• _Instructions to follow_
Give the data from the line containing "Task: Hide the 背景 layer" through the line containing "Action: click(x=277, y=267)" as a JSON list of strings, one string per line, with blank lines left out and both end lines included.

══ Given information ══

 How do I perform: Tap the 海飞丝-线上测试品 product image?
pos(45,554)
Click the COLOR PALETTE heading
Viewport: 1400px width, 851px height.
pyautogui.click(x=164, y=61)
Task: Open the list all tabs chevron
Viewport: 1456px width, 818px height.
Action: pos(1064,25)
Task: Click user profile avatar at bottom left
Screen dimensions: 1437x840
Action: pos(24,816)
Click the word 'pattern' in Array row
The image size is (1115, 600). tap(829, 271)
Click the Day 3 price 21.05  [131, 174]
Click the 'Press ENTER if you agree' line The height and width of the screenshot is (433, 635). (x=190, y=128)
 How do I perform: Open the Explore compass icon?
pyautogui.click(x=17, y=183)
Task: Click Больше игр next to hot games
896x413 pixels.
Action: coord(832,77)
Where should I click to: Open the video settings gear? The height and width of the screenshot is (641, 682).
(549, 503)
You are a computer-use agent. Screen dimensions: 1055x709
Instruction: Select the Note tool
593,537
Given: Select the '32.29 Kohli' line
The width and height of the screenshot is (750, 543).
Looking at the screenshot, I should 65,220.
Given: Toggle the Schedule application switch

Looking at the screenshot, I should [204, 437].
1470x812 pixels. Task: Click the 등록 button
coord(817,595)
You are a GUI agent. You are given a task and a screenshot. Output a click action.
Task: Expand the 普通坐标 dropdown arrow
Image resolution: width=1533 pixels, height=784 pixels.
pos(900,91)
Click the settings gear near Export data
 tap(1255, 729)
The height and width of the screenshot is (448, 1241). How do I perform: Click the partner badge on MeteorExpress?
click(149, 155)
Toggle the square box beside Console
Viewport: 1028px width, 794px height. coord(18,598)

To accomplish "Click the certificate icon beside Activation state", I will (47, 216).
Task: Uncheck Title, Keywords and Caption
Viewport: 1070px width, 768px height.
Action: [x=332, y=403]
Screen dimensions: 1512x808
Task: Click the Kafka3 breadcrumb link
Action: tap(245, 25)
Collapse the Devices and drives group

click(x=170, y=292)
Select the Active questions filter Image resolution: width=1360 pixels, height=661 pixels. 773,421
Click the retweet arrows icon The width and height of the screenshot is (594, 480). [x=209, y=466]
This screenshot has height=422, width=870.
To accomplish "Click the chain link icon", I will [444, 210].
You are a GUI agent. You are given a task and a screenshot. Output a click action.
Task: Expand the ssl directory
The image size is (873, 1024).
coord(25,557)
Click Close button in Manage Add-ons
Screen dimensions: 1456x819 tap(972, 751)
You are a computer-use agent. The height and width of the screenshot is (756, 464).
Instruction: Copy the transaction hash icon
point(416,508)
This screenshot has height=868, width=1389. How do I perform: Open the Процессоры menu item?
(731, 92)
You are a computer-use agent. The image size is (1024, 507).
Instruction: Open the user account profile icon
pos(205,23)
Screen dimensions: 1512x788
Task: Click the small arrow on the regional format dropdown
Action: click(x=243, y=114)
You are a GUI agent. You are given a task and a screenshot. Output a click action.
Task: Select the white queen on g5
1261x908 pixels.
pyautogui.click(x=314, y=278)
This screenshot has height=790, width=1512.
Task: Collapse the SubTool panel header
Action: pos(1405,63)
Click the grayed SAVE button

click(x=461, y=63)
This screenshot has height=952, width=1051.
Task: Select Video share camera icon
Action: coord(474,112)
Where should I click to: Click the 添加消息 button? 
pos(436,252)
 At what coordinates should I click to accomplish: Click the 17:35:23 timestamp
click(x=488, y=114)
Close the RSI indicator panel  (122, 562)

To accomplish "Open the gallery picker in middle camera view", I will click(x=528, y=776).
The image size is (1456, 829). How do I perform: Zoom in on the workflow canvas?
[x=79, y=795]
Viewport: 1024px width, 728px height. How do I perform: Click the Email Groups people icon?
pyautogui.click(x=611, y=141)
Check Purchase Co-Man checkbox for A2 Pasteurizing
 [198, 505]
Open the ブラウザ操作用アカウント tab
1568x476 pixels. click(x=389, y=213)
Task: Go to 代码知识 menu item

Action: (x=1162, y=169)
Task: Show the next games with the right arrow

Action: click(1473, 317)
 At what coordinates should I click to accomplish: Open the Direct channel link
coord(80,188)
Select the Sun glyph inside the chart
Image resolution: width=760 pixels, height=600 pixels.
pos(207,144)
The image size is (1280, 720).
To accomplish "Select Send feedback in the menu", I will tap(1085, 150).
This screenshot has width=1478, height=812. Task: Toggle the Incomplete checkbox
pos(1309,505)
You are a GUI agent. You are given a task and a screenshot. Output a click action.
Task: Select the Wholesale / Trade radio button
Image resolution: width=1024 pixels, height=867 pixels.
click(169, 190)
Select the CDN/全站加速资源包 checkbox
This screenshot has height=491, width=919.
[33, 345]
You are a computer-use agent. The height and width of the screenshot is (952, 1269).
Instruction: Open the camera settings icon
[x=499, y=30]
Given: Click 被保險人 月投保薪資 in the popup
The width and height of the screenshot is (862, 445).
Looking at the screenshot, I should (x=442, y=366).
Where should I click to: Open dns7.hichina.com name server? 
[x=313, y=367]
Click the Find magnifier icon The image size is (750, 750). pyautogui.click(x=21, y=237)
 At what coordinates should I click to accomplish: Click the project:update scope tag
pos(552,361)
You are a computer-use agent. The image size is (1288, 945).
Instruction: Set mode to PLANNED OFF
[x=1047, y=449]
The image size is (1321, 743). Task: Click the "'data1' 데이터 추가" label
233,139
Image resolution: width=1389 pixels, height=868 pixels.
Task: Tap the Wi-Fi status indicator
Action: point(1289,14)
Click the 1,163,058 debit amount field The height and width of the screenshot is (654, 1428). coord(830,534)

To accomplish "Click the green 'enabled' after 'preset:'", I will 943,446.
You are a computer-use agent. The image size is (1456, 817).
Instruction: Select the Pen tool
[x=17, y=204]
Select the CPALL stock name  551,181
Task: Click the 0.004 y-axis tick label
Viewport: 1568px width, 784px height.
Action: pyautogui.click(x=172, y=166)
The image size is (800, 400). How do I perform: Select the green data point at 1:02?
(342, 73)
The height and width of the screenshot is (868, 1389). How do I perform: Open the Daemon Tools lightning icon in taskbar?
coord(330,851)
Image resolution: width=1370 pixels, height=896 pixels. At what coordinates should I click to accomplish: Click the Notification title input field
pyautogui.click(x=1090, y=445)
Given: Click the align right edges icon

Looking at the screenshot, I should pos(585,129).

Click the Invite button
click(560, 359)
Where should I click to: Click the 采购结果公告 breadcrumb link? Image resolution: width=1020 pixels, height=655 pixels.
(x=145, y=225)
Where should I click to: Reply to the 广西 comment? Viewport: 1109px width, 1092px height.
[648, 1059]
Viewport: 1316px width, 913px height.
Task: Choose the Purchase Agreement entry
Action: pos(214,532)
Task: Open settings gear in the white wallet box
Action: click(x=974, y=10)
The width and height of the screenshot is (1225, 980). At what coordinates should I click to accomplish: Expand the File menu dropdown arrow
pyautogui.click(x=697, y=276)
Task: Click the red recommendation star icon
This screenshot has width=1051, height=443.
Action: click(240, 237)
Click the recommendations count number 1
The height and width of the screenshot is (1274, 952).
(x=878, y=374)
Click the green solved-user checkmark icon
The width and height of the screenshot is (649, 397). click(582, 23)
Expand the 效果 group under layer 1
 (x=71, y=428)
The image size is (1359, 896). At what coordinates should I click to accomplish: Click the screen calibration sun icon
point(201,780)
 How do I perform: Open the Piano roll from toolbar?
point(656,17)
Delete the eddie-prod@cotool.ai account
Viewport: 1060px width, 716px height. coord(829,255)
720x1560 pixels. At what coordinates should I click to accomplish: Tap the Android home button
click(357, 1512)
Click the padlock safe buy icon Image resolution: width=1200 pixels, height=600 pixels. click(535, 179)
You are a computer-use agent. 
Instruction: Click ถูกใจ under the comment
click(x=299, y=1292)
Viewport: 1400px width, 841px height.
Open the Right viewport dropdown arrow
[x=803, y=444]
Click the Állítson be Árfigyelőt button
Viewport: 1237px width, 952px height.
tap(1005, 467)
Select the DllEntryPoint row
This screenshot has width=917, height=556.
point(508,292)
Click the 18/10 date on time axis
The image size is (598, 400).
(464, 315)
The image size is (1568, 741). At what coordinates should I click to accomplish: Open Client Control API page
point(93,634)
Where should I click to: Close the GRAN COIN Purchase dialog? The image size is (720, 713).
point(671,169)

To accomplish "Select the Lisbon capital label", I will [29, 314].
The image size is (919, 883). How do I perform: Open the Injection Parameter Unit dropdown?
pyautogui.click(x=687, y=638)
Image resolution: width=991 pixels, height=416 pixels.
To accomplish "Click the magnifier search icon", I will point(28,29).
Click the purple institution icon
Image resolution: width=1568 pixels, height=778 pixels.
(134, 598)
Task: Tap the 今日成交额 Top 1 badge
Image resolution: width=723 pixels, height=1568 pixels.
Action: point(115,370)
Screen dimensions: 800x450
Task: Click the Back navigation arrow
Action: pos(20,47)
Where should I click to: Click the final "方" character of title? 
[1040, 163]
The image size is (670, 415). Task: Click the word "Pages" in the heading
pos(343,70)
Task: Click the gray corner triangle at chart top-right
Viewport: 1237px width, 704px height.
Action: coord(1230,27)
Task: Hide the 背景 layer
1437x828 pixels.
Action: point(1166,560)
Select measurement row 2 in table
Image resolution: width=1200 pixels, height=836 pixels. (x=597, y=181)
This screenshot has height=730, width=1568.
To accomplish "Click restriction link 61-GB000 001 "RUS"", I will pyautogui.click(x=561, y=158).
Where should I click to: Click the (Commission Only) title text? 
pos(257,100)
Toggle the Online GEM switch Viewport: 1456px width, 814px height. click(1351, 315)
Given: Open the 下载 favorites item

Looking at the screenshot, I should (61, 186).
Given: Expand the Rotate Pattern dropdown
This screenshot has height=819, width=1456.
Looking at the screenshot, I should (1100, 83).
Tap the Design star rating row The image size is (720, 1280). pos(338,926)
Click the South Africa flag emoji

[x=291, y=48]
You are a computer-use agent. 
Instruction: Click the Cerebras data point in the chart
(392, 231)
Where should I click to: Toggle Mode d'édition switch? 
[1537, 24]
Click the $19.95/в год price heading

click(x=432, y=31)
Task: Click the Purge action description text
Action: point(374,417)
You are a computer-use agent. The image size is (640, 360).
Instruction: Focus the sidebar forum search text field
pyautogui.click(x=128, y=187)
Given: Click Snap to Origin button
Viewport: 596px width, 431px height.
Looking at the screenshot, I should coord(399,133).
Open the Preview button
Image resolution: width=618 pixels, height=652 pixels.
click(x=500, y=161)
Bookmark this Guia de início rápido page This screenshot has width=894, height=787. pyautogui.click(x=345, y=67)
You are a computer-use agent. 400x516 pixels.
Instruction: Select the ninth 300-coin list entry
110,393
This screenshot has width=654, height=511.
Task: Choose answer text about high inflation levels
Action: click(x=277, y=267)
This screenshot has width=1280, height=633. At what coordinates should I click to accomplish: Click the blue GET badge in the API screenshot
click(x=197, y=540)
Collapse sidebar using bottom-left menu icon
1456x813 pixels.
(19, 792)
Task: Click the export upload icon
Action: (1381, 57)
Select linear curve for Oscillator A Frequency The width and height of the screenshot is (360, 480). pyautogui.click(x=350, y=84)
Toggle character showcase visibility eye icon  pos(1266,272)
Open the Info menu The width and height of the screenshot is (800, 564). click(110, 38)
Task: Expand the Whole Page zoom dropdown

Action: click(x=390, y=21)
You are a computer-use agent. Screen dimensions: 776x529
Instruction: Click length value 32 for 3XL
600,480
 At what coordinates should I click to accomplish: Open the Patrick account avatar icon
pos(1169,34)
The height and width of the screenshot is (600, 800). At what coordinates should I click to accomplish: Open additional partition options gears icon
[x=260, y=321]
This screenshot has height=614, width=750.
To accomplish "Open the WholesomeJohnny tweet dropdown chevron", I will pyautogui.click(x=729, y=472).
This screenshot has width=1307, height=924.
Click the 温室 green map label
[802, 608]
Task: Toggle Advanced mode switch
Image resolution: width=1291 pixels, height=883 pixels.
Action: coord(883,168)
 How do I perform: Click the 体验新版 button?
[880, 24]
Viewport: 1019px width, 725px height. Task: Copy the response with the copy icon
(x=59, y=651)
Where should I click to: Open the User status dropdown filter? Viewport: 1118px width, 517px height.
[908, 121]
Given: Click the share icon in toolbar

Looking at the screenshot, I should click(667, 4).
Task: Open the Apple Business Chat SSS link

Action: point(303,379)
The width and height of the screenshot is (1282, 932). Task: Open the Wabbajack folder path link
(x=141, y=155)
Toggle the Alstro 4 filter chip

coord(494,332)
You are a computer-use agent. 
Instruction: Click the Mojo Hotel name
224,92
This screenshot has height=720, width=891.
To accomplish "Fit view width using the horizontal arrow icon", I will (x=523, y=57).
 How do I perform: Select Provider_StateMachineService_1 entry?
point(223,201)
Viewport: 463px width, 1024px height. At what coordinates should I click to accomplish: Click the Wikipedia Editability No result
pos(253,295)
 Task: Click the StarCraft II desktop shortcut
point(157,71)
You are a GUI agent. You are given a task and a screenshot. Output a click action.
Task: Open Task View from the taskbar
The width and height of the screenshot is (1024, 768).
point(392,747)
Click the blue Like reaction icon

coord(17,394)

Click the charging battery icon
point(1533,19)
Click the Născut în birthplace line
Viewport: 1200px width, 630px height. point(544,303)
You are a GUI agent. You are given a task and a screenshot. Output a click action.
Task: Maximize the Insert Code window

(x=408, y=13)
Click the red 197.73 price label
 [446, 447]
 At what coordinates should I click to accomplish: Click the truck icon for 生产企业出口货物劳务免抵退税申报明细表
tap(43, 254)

═══

• _Full response_
[
  "Task: Hide the 背景 layer",
  "1437x828 pixels.",
  "Action: point(1166,560)",
  "Select measurement row 2 in table",
  "Image resolution: width=1200 pixels, height=836 pixels. (x=597, y=181)",
  "This screenshot has height=730, width=1568.",
  "To accomplish \"Click restriction link 61-GB000 001 \"RUS\"\", I will pyautogui.click(x=561, y=158).",
  "Where should I click to: Click the (Commission Only) title text? ",
  "pos(257,100)",
  "Toggle the Online GEM switch Viewport: 1456px width, 814px height. click(1351, 315)",
  "Given: Open the 下载 favorites item",
  "Looking at the screenshot, I should (61, 186).",
  "Given: Expand the Rotate Pattern dropdown",
  "This screenshot has height=819, width=1456.",
  "Looking at the screenshot, I should (1100, 83).",
  "Tap the Design star rating row The image size is (720, 1280). pos(338,926)",
  "Click the South Africa flag emoji",
  "[x=291, y=48]",
  "You are a computer-use agent. ",
  "Instruction: Click the Cerebras data point in the chart",
  "(392, 231)",
  "Where should I click to: Toggle Mode d'édition switch? ",
  "[1537, 24]",
  "Click the $19.95/в год price heading",
  "click(x=432, y=31)",
  "Task: Click the Purge action description text",
  "Action: point(374,417)",
  "You are a computer-use agent. The image size is (640, 360).",
  "Instruction: Focus the sidebar forum search text field",
  "pyautogui.click(x=128, y=187)",
  "Given: Click Snap to Origin button",
  "Viewport: 596px width, 431px height.",
  "Looking at the screenshot, I should coord(399,133).",
  "Open the Preview button",
  "Image resolution: width=618 pixels, height=652 pixels.",
  "click(x=500, y=161)",
  "Bookmark this Guia de início rápido page This screenshot has width=894, height=787. pyautogui.click(x=345, y=67)",
  "You are a computer-use agent. 400x516 pixels.",
  "Instruction: Select the ninth 300-coin list entry",
  "110,393",
  "This screenshot has width=654, height=511.",
  "Task: Choose answer text about high inflation levels",
  "Action: click(x=277, y=267)"
]